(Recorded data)
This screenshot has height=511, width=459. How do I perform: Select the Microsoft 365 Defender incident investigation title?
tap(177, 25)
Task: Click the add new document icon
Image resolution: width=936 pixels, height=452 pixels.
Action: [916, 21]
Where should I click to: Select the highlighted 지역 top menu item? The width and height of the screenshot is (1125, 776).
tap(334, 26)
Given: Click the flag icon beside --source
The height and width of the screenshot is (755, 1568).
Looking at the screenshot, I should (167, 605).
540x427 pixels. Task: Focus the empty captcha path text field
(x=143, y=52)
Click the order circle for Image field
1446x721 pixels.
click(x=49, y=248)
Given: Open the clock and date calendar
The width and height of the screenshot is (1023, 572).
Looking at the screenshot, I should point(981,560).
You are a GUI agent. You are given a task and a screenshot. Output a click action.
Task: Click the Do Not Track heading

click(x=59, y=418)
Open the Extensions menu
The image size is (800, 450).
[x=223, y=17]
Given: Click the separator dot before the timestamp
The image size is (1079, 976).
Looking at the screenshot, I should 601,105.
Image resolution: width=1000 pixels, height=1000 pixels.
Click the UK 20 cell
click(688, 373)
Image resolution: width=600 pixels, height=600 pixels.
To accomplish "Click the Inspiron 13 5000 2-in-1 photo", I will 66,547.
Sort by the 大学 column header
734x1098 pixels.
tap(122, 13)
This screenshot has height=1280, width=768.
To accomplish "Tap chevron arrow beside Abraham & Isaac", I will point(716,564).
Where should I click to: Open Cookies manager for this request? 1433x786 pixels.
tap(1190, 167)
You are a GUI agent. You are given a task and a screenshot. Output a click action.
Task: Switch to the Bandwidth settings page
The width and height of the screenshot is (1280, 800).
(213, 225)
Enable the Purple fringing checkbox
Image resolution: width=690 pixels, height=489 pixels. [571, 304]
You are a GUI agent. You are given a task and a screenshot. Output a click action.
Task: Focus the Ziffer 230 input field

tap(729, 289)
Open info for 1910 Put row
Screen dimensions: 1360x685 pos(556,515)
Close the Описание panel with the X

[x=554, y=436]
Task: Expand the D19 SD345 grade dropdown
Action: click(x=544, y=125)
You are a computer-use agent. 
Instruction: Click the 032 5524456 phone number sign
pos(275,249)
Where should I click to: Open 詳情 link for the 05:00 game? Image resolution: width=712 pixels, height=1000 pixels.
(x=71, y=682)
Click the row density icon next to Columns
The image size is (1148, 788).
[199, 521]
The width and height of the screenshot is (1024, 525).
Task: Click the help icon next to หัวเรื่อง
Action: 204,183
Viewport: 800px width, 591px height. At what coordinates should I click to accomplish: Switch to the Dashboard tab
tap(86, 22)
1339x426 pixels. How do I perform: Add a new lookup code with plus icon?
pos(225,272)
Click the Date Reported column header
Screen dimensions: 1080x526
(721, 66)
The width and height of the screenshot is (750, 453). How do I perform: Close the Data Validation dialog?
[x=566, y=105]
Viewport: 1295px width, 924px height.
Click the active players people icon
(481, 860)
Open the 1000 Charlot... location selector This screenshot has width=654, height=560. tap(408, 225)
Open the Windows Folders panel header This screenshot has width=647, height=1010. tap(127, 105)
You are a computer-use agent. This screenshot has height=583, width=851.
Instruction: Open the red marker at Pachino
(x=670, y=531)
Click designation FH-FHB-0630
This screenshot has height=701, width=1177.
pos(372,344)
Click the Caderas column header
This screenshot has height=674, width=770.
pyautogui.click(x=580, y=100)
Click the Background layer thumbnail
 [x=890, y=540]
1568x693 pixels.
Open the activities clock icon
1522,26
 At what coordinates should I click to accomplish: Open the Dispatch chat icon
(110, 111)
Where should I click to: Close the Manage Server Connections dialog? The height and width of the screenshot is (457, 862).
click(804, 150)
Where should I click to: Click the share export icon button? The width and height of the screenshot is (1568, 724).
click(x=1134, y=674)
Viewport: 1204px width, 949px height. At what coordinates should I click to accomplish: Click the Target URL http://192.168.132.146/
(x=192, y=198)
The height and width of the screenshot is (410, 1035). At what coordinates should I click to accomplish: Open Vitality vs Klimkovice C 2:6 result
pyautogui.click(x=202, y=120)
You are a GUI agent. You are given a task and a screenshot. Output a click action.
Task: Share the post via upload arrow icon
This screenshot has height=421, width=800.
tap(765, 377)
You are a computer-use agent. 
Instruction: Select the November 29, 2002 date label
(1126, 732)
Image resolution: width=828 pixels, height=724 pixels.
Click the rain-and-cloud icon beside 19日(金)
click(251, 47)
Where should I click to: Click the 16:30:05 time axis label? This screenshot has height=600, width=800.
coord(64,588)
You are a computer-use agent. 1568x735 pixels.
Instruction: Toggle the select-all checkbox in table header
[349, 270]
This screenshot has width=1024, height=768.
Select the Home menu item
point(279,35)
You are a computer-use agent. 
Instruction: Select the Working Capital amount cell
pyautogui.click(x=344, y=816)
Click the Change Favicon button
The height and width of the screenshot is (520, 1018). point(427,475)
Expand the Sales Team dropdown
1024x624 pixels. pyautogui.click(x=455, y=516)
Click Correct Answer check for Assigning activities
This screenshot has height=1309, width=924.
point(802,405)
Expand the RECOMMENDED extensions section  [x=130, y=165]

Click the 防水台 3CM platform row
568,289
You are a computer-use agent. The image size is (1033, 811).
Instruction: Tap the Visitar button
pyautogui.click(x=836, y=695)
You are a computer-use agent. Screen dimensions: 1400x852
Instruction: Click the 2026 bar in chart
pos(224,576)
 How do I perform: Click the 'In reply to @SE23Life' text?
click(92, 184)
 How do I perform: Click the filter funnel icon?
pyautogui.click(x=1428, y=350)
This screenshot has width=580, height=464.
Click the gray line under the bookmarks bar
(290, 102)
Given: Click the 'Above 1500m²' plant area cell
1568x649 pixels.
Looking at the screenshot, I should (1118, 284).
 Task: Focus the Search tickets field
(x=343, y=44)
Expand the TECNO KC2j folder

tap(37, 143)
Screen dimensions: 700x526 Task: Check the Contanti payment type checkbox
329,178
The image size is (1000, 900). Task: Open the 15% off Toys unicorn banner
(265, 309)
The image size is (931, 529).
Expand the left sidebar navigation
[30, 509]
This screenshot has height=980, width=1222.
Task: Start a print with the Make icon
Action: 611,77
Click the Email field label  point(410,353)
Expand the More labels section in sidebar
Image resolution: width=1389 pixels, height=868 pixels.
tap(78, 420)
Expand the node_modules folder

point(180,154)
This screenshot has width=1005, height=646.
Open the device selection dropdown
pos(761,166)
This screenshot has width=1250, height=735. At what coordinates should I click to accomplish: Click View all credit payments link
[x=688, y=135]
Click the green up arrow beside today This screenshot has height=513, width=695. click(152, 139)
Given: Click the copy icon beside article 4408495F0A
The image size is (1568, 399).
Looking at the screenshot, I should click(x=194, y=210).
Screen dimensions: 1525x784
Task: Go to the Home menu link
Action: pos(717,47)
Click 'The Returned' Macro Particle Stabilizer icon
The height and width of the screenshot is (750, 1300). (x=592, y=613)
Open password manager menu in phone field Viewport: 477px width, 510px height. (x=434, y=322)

=== TASK DETAILS ===
Filter the data down to the lines that contain the string "computer", and copy them.

=== SOLUTION FOR THIS EXERCISE ===
You are a computer-use agent. 
You are a computer-use agent. This screenshot has height=583, width=851.
You are a computer-use agent. 
You are a computer-use agent. 1568x735 pixels.
You are a computer-use agent. 
You are a computer-use agent. The image size is (1033, 811).
You are a computer-use agent. Screen dimensions: 1400x852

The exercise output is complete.